* Directive
Write out the rows from the line containing "The height and width of the screenshot is (577, 1233)." through the line containing "point(88,447)", both included, as a JSON list of strings with one string per line and no blank lines. Leave out the pictures.

* Source records
** begin **

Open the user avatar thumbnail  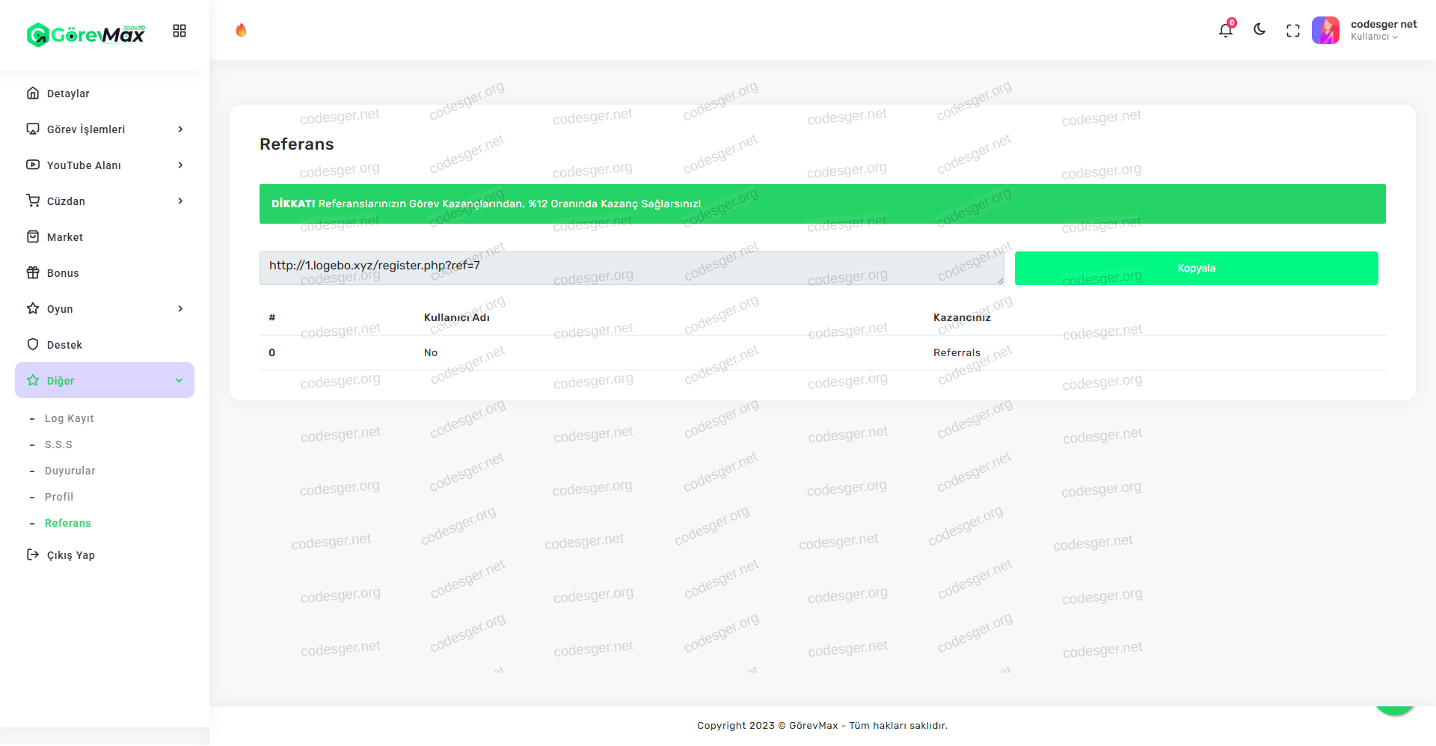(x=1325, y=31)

** end **
** begin **

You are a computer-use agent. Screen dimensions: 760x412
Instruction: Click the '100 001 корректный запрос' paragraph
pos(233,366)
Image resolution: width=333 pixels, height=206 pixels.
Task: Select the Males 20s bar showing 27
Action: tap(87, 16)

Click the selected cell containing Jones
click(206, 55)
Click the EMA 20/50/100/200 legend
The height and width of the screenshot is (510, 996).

** end **
** begin **

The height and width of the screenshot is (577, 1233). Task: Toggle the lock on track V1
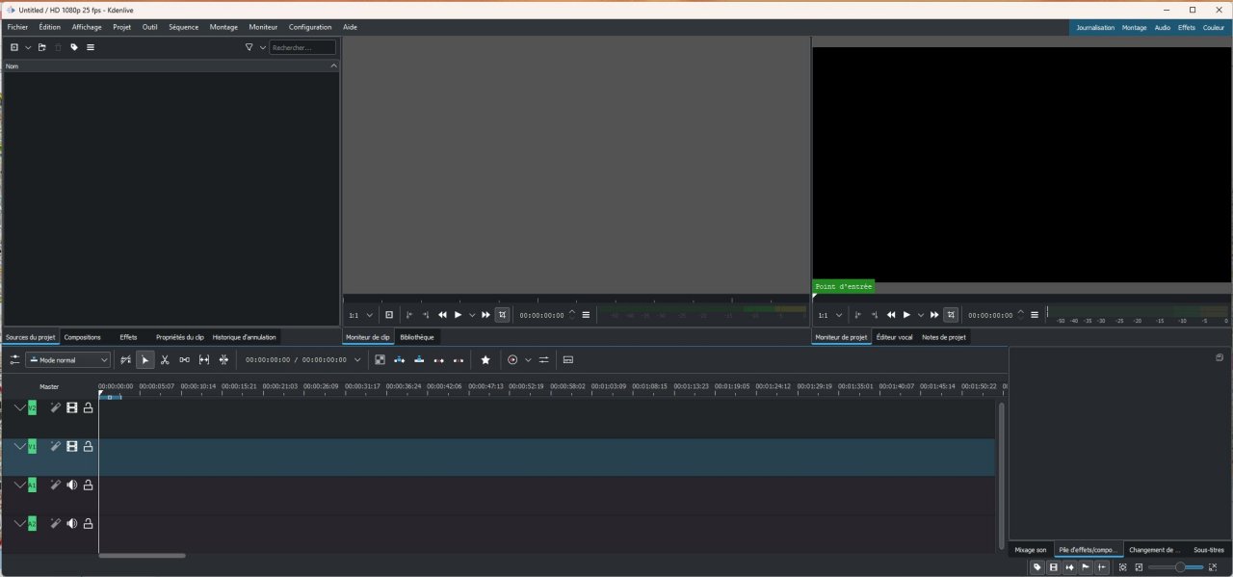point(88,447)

** end **

* Correct result
[
  "The height and width of the screenshot is (577, 1233). Task: Toggle the lock on track V1",
  "point(88,447)"
]